The Japanese government likes to boast that Japan enjoys the lowest income inequality rate in First World, and although the equality of income distribution peaked in the early 70s, this is probably still true today. The reason for this income leveling, however, has little to do with Japanese culture and more with the huge loss of wealth for the capitalist class in the War and Occupation. As Mouer and Sugimoto write in their 1982 book Images of Japanese Society:
| Much of the difference between the prewar and postwar distributions lies in the dislocation caused by the war and in the occupation policies themselves. The authors know of no scholars who would seek to explain variation in the level on inequality over the past three decades by reference to changes in the cultural values or attitudes of the Japanese (118). |
The boss-to-lowest-paid-employee ratio in Japan is extremely low compared to the United States (something like 6:1 compared to America's 100:1), but this has nothing to do with Japanese Confucian paternalism: The working classes won that reward from a highly reluctant top management after a successful campaign launched by the Left-leaning unions in the postwar. Upon this structure, economic growth in the 60s was highly egalitarian, but the Bubble brought a period of reckless wealth-creation for only those who already owned substantial capital or property.
For better or worse, the image of a classless Japan has remained throughout the post-Industrial period. In the past, I have found this to be one of Japanese culture's greatest advantages. Once Japan made it through the very nouveau riche (narikin in Japanese) cultural explosion of the 80s, the 90s was all about subcultural fashion and music and the display of "taste" as the ultimate sign of status. Bourdieu would probably find this equally class-biased, but when a populace feels no need to prove its own self-worth through expensive and established branded European products, it has room to innovate and create another set of values. I would much rather see someone wearing Undercover than Fendi, although I cannot philosophically justify the difference in wanting a culture based on exclusive symbols more than one based on conspiciously expensive products.

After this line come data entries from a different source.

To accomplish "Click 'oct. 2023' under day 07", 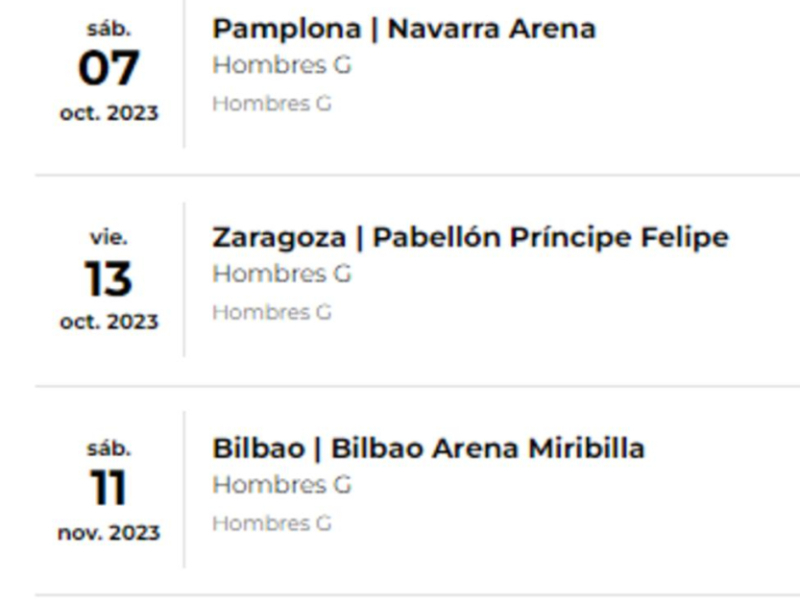I will click(x=108, y=113).
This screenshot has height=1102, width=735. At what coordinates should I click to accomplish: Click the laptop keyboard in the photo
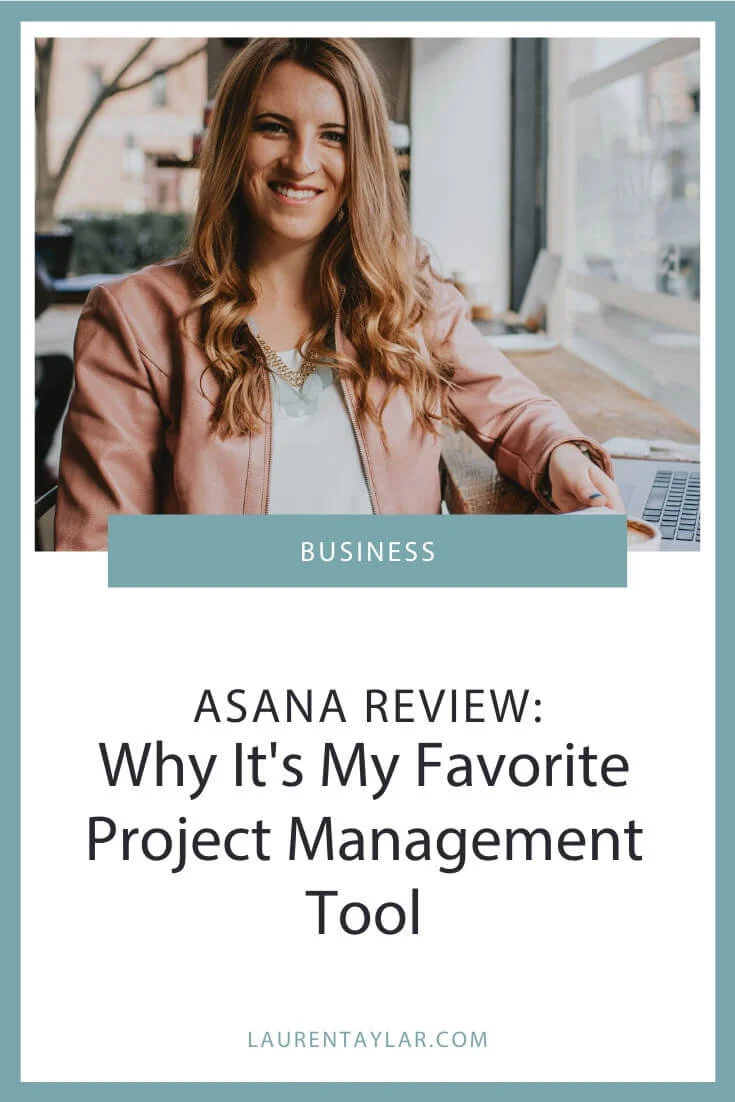click(672, 504)
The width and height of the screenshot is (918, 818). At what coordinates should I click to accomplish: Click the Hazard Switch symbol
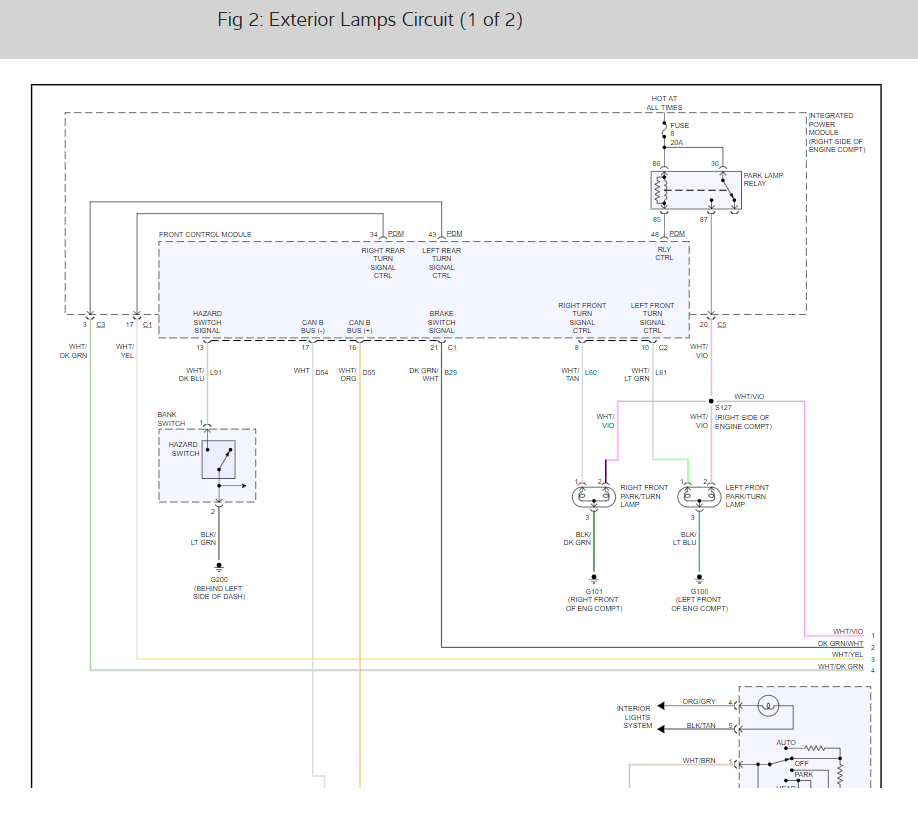218,460
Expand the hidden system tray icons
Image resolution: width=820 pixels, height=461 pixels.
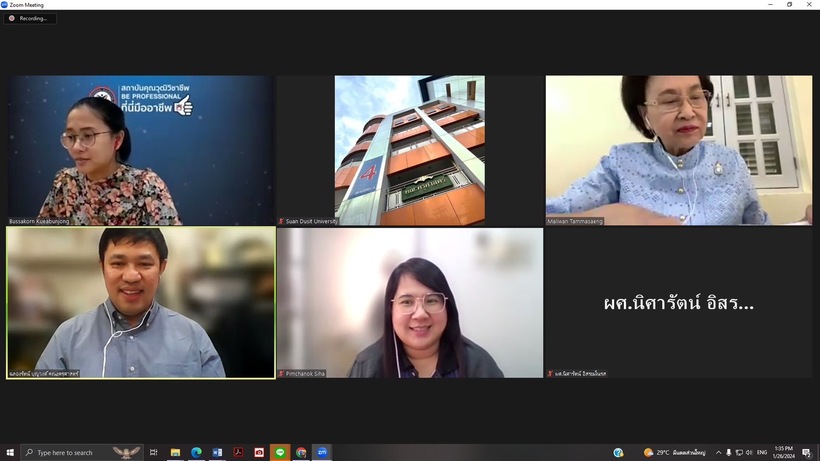coord(718,453)
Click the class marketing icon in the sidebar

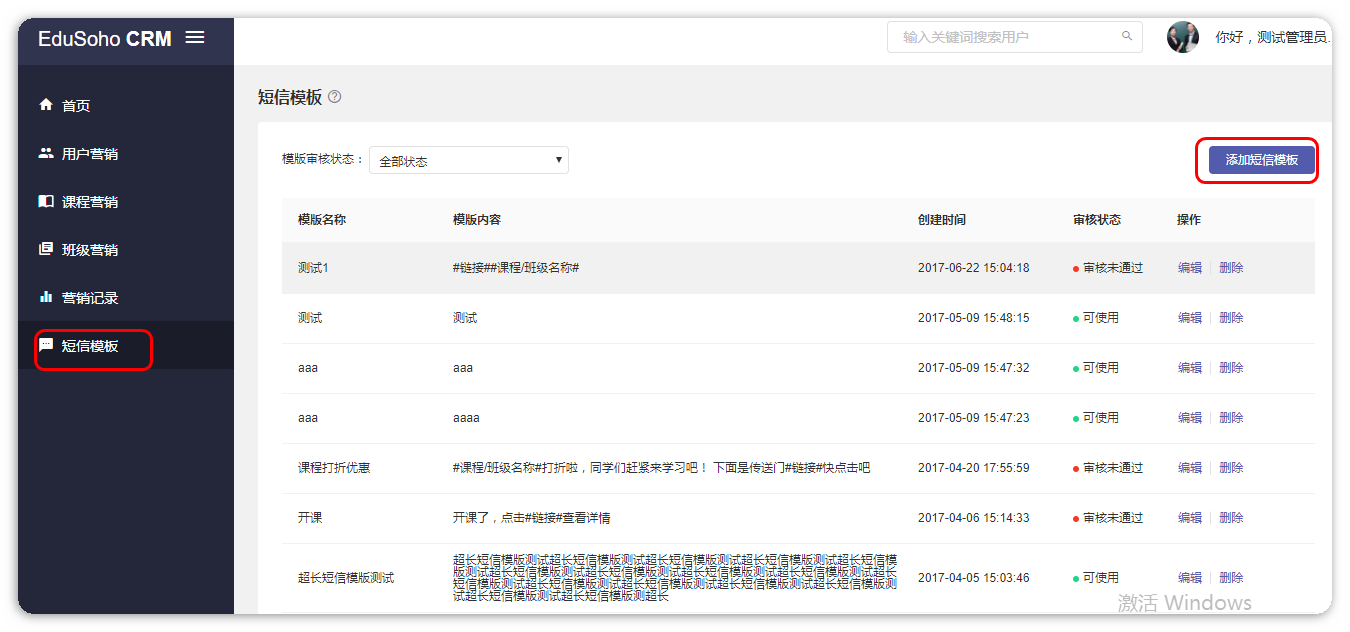(46, 249)
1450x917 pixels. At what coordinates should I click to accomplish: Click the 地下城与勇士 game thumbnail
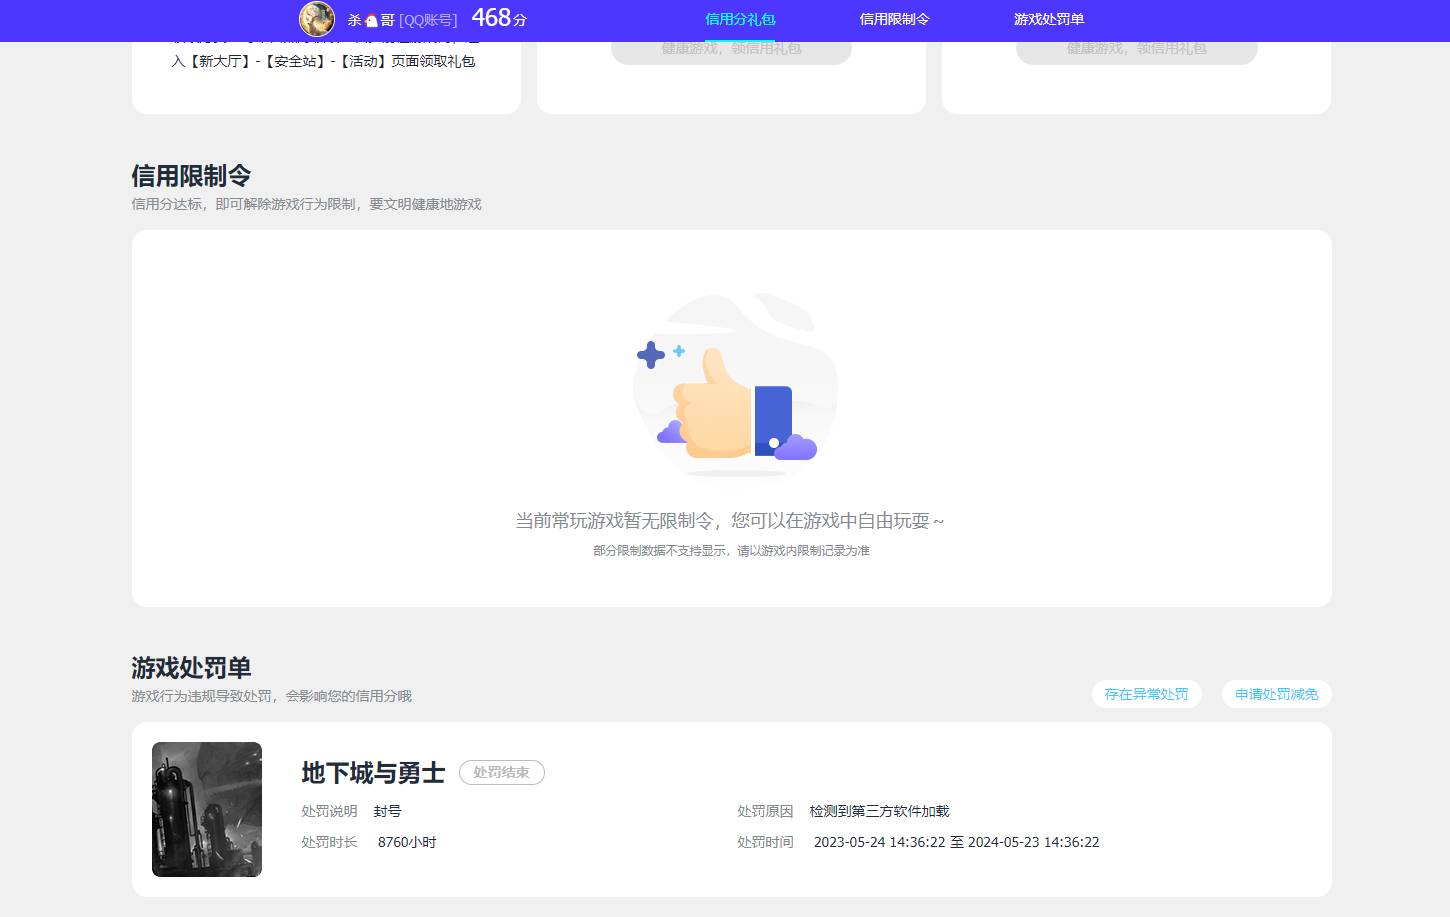point(207,809)
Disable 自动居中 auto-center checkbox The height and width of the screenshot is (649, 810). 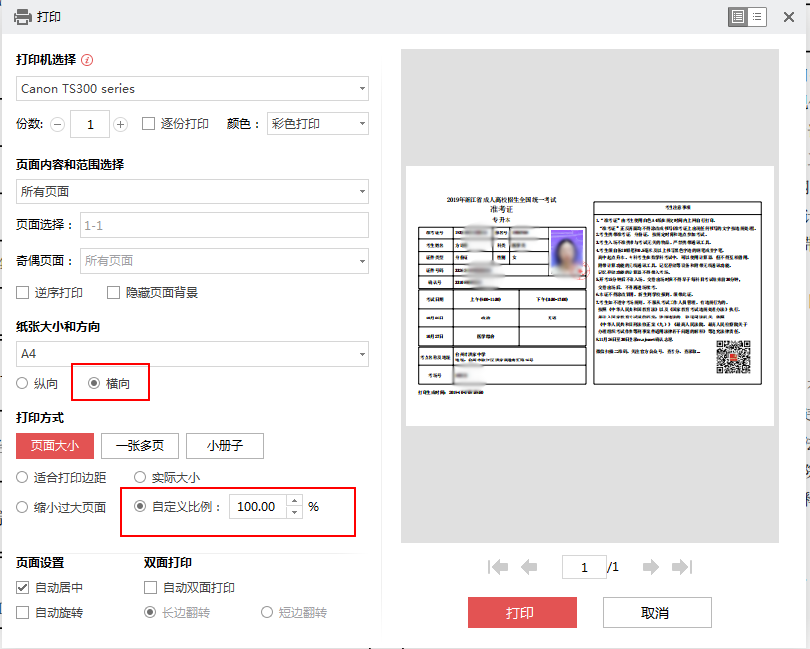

Income equality is on the rise in Japan, especially with the IT boom creating new pockets of wealth for e-business spheres and a widening digital divide among the Japanese people. Income and media literacy in Japan are almost perfectly correlated, which will undermine the great social advantage of full literacy that Japan enjoyed in the 20th century (see Chapter 9 of Kenji Hashimoto's Class Structure in Contemporary Japan). And like in the US and Western Europe, globalization is shipping a lot of jobs from the manufacturing sector out to China. Higher market deregulation in the future will lead to more growth, but possibly more inequality as safety nets are withdrawn.
Culturally, I feel like the Aughts have brought with them two unfortunate, but understandable developments in Japan: the acknowledgment of wealth discrepancy and a re-emergence of narikin culture. Although the myth of "everyone being middle class" still drives more and more people every year into consumer debt and sarakin-related troubles, the difference between poor and rich is becoming much more apparent in everyday Japanese life. Especially with the friitaa and those joining the workforce, some people clearly have money to spend and the others are eating at Yoshinoya everyday. I don't want to exaggerate this phenomenon, but I do think the rise in income equality has crossed a threshold and the peak of the iceberg is dipping above the water.
Very noticeable, however, is the rise of branded products in women's fashion over the last decade. Louis Vuitton, Gucci, Prada, Fendi, Christian Dior, and Hermes are all enjoying amazing growth at the expensive of smaller and more experimental brands. There does seem to be a return to status-consciousness in women's wear, and for some reason, these companies enjoy such a permanently strong brand power that wide diffusion into lower middle-class society does not lead to a reduction in image. The problem with brands based on "good taste" is that taste changes, and no one can afford to dump $2,000 on a bag and not have it last forever. Women want these products under the assumption that they are eternally meaningful - teiban not hayari. Japan 2004 is in the weird position of being rich enough to buy these luxury products, but not rich enough to experiment with less stable brands, like consumers did in the 90s. The result is a society resembling the tacky nouveau riche-ness of the Bubble - all about expressing wealth over displaying taste. Roppongi Hills certainly opened at the right time.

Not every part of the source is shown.